The searcher also runs candidate variants of itself as short-lived experiments. The variant is authored, committed as a distinct Config, run under a separate ComputeGrant, scored against realised outcomes, and either promoted or discarded.

use searcher_alpha::experiment::{
    CandidateConfig, ExperimentRunner, Verdict,
};

async fn experiment_cycle(
    state:   &SearcherState,
    compute: &ComputeHandle,
) -> anyhow::Result<()> {
    let candidate: CandidateConfig =
        author_candidate(&state.drift_observations)?;

    let grant = compute.submit_and_await(
        ComputeRequest {
            requester:   SEARCHER_CFG.stable_id(),
            workload:    candidate.organism_stable_id,
            pin:         Some(candidate.image_mrtd),
            duration_sec: EXPERIMENT_WINDOW_SEC,
            settlement:  state.experiment_budget_ev()?,
            deadline:    state.current_tick() +
                         EXPERIMENT_DEADLINE_TICKS,
        }
    ).await?;

    let runner = ExperimentRunner::new(
        &network, &candidate, &grant,
    ).await?;

    let report = runner
        .run_window_and_score(
            EXPERIMENT_WINDOW_SEC,
            &state.outcomes,
        )
        .await?;

    match report.verdict {
        Verdict::Adopt => {
            // Chapter 7 takes over: republish the
            // searcher's Config, emit a retirement
            // marker on the predecessor, update the
            // Atlas card's successor_hint.
            state.enqueue_promotion(report).await?;
        }
        Verdict::Reject | Verdict::Inconclusive => {
            state.record_experiment_outcome(report);
        }
    }
    Ok(())
}

Note the split: the experiment’s image is TDX- attested (so its runtime policy is pinned), but the searcher’s staging drift outside inference windows can happen in a non-TDX committee whose Config is absent from production consumer validators. See ai/sustainability.md — self-modification cycle for the full staging → promote → publish path; this chapter names the Compute side of step 4.

Budget split

The searcher’s inflowing settlement (realised refunds via tally::Refunds in market-reads, plus any off- protocol payment path the searcher runs) is partitioned at every Almanac tick:

pub struct Budget {
    pub operating:  Wei, // top-up loop
    pub experiment: Wei, // experiment cycle
}

impl Budget {
    pub fn split(
        total_inflow: Wei,
        pct_experiment: u16, // basis points
    ) -> Self {
        let experiment =
            (total_inflow as u128 *
                pct_experiment as u128 / 10_000)
            as Wei;
        let operating = total_inflow - experiment;
        Self { operating, experiment }
    }
}

The split lives in the searcher organism’s Config.content; changing it changes the searcher’s Config fingerprint, and consumers bonded to a specific split must rebond. Strategy D (constitutional pinning) in action.

Provider honesty

Compute does not guarantee that the provider running the searcher’s image is honest. The searcher’s defence is a composition:

  • The provider card (see contributors — Compute) carries the provider’s TDX Measurements. The searcher’s validator pins the measurements it is willing to bond against.
  • A provider-reputation standalone organism scores providers on grant completion, MR_TD-match rate, and usage-log quality. The Compute module’s provider_reputation field (above) folds this organism’s stable id.
  • The compute-bridge provider example in Part II — web2 shows one concrete TDX-attested provider the searcher can bond against today.
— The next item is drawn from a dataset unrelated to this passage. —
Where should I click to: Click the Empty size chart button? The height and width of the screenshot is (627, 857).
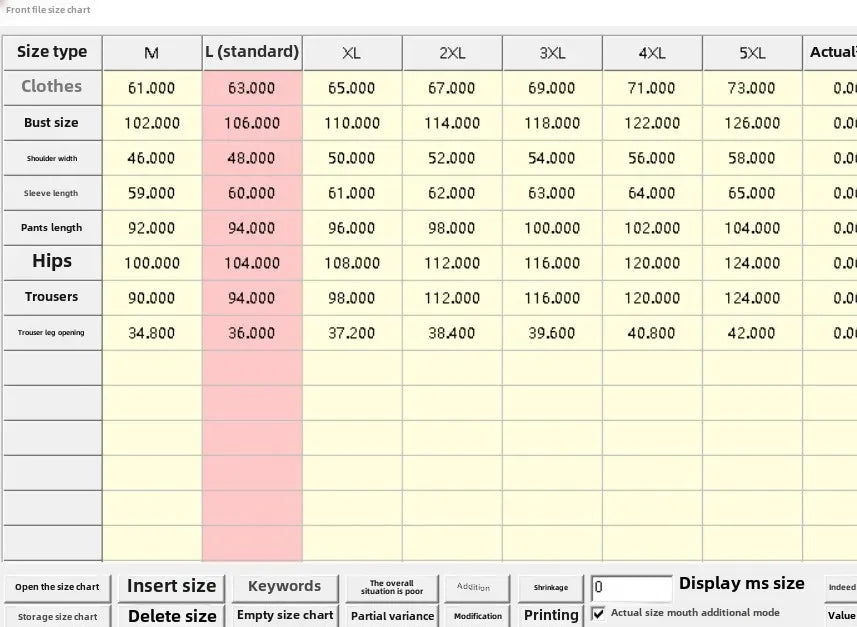click(x=284, y=615)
Market-maker variant — differences at inference

  • Shorter grants. Market-makers re-price quotes many times per second; the duration_hint_sec is sometimes hours but often minutes, with tight top-up loops triggered by inventory drift rather than by scheduled windows.
  • More experiments. Inventory-parameter sweeps are frequent; the pct_experiment split tends to be larger (10–30 %) than a searcher’s (typically 2–5 %).
  • Higher TDX relevance. A market-maker’s quote book is more commercially sensitive than a searcher’s bundle intent — the quote book leaks private pricing curves. TDX attestation on the market-maker’s image is therefore more load- bearing than on a searcher’s, though both can opt in.